There is a tendency for genre fiction to be dismissed as a poor cousin of literature. Have you ever been tempted to write a literary work rather than speculative fiction?

In the early days I was tempted, and I’ve read many blogs and articles on the subject. Meena Shamaly, presenter of the Games Show on ABC Classic radio, nails it, and I quote him, “When you can dispense with the confines of normality, the results can be truly magical.” He was referring to the evocative and amazing musical scores written for video games. His perception and comment can equally apply to speculative fiction. I take heart from that. I love the truly magical, especially when it echoes the perils of planet earth and feeds it back to us from unexpected angles.


Fleetwalker is the final in the GriffinSong series. Do you miss the world and characters of Dar Orien?

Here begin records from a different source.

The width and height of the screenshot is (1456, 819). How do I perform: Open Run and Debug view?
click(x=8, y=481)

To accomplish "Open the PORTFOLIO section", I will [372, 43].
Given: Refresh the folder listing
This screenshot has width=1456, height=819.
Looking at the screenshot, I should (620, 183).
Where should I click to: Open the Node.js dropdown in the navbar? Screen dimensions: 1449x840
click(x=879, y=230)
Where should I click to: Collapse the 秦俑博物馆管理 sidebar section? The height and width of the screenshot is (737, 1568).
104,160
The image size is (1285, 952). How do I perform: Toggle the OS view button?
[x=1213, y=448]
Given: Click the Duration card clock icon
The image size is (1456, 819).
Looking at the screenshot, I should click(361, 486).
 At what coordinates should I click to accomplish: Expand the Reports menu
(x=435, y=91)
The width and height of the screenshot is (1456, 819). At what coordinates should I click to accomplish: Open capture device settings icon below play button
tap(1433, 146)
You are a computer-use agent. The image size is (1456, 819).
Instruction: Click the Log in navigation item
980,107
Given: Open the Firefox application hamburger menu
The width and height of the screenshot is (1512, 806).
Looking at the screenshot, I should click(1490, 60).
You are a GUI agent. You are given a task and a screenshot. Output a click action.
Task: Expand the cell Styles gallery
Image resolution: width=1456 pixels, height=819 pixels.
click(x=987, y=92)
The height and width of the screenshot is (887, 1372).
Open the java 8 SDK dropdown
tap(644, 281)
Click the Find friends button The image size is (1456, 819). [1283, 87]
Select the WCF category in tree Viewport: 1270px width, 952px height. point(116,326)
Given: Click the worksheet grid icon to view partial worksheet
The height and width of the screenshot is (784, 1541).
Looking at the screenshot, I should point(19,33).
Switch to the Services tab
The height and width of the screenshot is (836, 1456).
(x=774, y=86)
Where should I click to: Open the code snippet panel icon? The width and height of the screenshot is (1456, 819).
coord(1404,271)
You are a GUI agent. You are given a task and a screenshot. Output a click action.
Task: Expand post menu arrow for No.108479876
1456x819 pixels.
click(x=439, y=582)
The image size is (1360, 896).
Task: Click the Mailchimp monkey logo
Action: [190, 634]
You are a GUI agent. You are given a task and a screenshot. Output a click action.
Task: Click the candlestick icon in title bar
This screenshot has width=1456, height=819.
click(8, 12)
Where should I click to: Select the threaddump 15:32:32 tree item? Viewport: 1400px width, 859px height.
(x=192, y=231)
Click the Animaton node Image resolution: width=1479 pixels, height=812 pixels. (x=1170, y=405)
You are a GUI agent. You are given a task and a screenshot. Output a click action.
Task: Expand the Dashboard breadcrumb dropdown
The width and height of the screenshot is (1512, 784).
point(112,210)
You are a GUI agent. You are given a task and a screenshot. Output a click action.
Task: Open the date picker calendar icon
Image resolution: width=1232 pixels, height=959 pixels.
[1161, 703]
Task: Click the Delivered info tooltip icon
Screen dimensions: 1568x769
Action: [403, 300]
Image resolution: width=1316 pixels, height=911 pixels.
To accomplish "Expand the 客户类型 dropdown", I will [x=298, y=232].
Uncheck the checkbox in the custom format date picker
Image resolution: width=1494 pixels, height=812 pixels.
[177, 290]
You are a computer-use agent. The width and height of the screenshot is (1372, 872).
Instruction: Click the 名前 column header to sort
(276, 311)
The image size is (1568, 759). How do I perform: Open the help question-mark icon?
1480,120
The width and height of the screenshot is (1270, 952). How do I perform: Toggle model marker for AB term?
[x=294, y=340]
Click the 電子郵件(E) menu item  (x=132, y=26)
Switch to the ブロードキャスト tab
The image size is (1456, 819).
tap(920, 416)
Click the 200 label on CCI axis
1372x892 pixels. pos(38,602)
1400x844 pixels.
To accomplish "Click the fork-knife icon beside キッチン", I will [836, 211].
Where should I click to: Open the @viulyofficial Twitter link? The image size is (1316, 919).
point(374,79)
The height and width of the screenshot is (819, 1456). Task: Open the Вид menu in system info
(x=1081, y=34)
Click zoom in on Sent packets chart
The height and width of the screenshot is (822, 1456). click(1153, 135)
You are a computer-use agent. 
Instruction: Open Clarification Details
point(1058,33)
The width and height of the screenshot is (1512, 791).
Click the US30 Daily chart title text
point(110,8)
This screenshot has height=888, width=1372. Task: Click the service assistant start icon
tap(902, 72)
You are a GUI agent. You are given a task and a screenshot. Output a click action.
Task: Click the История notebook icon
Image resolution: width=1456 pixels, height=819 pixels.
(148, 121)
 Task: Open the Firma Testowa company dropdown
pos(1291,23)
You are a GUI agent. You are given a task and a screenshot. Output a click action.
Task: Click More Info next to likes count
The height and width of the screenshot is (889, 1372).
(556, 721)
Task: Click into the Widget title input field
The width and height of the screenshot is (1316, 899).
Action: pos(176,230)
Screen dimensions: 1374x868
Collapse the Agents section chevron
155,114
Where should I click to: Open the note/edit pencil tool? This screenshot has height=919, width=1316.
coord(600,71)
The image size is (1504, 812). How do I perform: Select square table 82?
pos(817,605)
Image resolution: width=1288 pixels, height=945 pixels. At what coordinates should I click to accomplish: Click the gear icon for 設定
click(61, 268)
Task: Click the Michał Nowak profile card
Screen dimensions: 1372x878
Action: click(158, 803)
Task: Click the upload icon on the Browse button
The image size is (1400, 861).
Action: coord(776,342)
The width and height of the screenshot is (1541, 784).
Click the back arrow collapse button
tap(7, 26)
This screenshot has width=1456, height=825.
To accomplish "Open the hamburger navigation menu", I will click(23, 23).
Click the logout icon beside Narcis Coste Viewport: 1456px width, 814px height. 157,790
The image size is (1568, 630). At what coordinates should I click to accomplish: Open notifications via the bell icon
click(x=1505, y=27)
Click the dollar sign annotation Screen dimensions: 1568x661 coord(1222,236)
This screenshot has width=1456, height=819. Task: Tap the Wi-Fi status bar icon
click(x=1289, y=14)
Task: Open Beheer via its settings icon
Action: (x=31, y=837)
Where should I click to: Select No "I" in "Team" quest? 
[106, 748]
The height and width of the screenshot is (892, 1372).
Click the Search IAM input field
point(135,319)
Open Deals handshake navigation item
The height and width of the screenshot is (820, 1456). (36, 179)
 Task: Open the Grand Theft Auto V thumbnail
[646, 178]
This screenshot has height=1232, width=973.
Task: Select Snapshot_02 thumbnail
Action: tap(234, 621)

Not yet. I’m still there, caught in that final scene with my internal video running. (No spoilers ahead!) What happens to the Gifteds? I want to immerse myself in the journey of that nation, and see what changes are made. We know all too well, how forcefully some folk will fight change.


Finally, what’s next for J Victoria Michael?

Ah, well… perhaps I’ve partly answered that in the previous question, though I do have another. How was life in Dar Orien before, during, and immediately after the disastrous Rauballi invasion? And before anyone had heard the name of Irenya O’Neil. The elderly fisherman in Tire who was good with Mikey – did he survive the invasion? A different point of view would allow me a deeper study of that world.

Apart from that, I do have outlines for short stories, blogs and non-fiction articles, though the involvement of long projects is my preferred writing experience.


Thank you so much Judith. It was wonderful learning a little more about you, your writing and your musical inspirations. The GriffinSong Trilogy is a moving story - I'm so looking forward to reading Fleetwalker!